Extracted information:
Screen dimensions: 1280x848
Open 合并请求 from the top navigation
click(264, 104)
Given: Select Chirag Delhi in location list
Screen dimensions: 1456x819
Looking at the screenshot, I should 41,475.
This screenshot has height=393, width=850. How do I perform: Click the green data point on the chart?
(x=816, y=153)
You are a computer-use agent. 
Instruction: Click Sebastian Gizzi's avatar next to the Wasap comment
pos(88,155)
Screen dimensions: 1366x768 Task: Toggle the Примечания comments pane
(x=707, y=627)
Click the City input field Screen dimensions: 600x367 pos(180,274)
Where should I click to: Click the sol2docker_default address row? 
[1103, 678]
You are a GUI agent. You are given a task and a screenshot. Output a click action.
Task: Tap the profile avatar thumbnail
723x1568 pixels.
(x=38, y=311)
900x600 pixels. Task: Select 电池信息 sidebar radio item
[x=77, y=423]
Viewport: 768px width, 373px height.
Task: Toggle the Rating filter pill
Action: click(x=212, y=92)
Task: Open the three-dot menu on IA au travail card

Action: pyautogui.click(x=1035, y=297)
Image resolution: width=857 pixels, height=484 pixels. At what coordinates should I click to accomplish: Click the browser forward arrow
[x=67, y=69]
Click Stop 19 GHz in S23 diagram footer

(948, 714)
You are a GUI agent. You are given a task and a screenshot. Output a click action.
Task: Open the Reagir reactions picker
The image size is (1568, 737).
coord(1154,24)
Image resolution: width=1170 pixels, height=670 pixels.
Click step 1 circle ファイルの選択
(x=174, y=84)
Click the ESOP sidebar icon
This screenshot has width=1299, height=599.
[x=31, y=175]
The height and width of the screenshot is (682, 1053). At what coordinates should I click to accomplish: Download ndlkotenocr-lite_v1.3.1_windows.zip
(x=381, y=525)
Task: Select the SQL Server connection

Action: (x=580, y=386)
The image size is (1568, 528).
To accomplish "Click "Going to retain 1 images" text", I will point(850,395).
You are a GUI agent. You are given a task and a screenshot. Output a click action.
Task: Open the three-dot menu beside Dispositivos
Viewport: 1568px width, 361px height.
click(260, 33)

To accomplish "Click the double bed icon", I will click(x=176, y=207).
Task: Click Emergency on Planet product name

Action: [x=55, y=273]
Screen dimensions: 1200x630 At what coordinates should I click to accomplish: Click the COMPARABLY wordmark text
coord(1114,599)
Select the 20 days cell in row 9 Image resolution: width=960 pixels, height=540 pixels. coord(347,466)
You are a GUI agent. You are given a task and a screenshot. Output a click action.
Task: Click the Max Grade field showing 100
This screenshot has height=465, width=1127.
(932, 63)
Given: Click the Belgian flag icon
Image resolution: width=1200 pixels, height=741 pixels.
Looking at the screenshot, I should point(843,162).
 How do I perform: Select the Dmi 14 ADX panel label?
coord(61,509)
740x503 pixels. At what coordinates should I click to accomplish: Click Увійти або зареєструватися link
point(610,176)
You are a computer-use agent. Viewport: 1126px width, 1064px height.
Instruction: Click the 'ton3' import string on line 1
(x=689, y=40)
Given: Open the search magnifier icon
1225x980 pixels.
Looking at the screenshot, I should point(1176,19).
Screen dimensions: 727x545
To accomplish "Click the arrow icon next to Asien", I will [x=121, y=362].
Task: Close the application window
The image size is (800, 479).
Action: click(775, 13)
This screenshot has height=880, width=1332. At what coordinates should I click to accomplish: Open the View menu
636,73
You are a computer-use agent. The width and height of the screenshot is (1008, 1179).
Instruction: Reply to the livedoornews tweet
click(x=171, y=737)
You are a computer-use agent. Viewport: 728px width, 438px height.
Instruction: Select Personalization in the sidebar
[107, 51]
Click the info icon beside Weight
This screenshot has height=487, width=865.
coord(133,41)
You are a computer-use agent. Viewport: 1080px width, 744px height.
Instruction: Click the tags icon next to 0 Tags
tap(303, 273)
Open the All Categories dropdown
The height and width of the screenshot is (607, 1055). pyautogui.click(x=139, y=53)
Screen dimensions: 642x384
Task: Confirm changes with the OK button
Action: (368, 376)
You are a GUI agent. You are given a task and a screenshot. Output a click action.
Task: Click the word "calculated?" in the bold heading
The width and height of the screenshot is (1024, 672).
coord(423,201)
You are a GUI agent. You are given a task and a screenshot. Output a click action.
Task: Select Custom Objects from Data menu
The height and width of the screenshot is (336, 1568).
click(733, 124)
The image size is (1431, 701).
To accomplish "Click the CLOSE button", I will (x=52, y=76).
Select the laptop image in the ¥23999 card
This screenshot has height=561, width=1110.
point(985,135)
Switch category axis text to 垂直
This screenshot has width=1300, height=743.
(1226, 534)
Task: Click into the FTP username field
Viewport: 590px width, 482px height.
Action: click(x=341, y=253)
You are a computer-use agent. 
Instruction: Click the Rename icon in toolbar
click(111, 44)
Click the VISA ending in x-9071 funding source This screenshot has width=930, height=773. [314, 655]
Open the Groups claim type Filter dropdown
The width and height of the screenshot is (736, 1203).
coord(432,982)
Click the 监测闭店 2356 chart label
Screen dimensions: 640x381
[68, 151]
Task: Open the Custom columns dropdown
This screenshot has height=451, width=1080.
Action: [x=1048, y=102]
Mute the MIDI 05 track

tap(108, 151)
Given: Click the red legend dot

Problem: Reproduce every record word for word.

Result of this exercise:
Screen dimensions: 1280x848
Open 合并请求 from the top navigation
click(264, 104)
Given: Select Chirag Delhi in location list
Screen dimensions: 1456x819
Looking at the screenshot, I should 41,475.
This screenshot has height=393, width=850. How do I perform: Click the green data point on the chart?
(x=816, y=153)
You are a computer-use agent. 
Instruction: Click Sebastian Gizzi's avatar next to the Wasap comment
pos(88,155)
Screen dimensions: 1366x768 Task: Toggle the Примечания comments pane
(x=707, y=627)
Click the City input field Screen dimensions: 600x367 pos(180,274)
Where should I click to: Click the sol2docker_default address row? 
[1103, 678]
You are a GUI agent. You are given a task and a screenshot. Output a click action.
Task: Tap the profile avatar thumbnail
723x1568 pixels.
(x=38, y=311)
900x600 pixels. Task: Select 电池信息 sidebar radio item
[x=77, y=423]
Viewport: 768px width, 373px height.
Task: Toggle the Rating filter pill
Action: click(x=212, y=92)
Task: Open the three-dot menu on IA au travail card

Action: pyautogui.click(x=1035, y=297)
Image resolution: width=857 pixels, height=484 pixels. At what coordinates should I click to accomplish: Click the browser forward arrow
[x=67, y=69]
Click Stop 19 GHz in S23 diagram footer

(948, 714)
You are a GUI agent. You are given a task and a screenshot. Output a click action.
Task: Open the Reagir reactions picker
The image size is (1568, 737).
coord(1154,24)
Image resolution: width=1170 pixels, height=670 pixels.
Click step 1 circle ファイルの選択
(x=174, y=84)
Click the ESOP sidebar icon
This screenshot has width=1299, height=599.
[x=31, y=175]
The height and width of the screenshot is (682, 1053). At what coordinates should I click to accomplish: Download ndlkotenocr-lite_v1.3.1_windows.zip
(x=381, y=525)
Task: Select the SQL Server connection

Action: (x=580, y=386)
The image size is (1568, 528).
To accomplish "Click "Going to retain 1 images" text", I will point(850,395).
You are a GUI agent. You are given a task and a screenshot. Output a click action.
Task: Open the three-dot menu beside Dispositivos
Viewport: 1568px width, 361px height.
click(260, 33)

To accomplish "Click the double bed icon", I will click(x=176, y=207).
Task: Click Emergency on Planet product name

Action: [x=55, y=273]
Screen dimensions: 1200x630 At what coordinates should I click to accomplish: Click the COMPARABLY wordmark text
coord(1114,599)
Select the 20 days cell in row 9 Image resolution: width=960 pixels, height=540 pixels. coord(347,466)
You are a GUI agent. You are given a task and a screenshot. Output a click action.
Task: Click the Max Grade field showing 100
This screenshot has height=465, width=1127.
(932, 63)
Given: Click the Belgian flag icon
Image resolution: width=1200 pixels, height=741 pixels.
Looking at the screenshot, I should point(843,162).
 How do I perform: Select the Dmi 14 ADX panel label?
coord(61,509)
740x503 pixels. At what coordinates should I click to accomplish: Click Увійти або зареєструватися link
point(610,176)
You are a computer-use agent. Viewport: 1126px width, 1064px height.
Instruction: Click the 'ton3' import string on line 1
(x=689, y=40)
Given: Open the search magnifier icon
1225x980 pixels.
Looking at the screenshot, I should point(1176,19).
Screen dimensions: 727x545
To accomplish "Click the arrow icon next to Asien", I will [x=121, y=362].
Task: Close the application window
The image size is (800, 479).
Action: click(775, 13)
This screenshot has height=880, width=1332. At what coordinates should I click to accomplish: Open the View menu
636,73
You are a computer-use agent. The width and height of the screenshot is (1008, 1179).
Instruction: Reply to the livedoornews tweet
click(x=171, y=737)
You are a computer-use agent. Viewport: 728px width, 438px height.
Instruction: Select Personalization in the sidebar
[107, 51]
Click the info icon beside Weight
This screenshot has height=487, width=865.
coord(133,41)
You are a computer-use agent. Viewport: 1080px width, 744px height.
Instruction: Click the tags icon next to 0 Tags
tap(303, 273)
Open the All Categories dropdown
The height and width of the screenshot is (607, 1055). pyautogui.click(x=139, y=53)
Screen dimensions: 642x384
Task: Confirm changes with the OK button
Action: (368, 376)
You are a GUI agent. You are given a task and a screenshot. Output a click action.
Task: Click the word "calculated?" in the bold heading
The width and height of the screenshot is (1024, 672).
coord(423,201)
You are a GUI agent. You are given a task and a screenshot. Output a click action.
Task: Select Custom Objects from Data menu
The height and width of the screenshot is (336, 1568).
click(733, 124)
The image size is (1431, 701).
To accomplish "Click the CLOSE button", I will (x=52, y=76).
Select the laptop image in the ¥23999 card
This screenshot has height=561, width=1110.
point(985,135)
Switch category axis text to 垂直
This screenshot has width=1300, height=743.
(1226, 534)
Task: Click into the FTP username field
Viewport: 590px width, 482px height.
Action: click(x=341, y=253)
You are a computer-use agent. 
Instruction: Click the Rename icon in toolbar
click(111, 44)
Click the VISA ending in x-9071 funding source This screenshot has width=930, height=773. [314, 655]
Open the Groups claim type Filter dropdown
The width and height of the screenshot is (736, 1203).
coord(432,982)
Click the 监测闭店 2356 chart label
Screen dimensions: 640x381
[68, 151]
Task: Open the Custom columns dropdown
This screenshot has height=451, width=1080.
Action: [x=1048, y=102]
Mute the MIDI 05 track

tap(108, 151)
Given: Click the red legend dot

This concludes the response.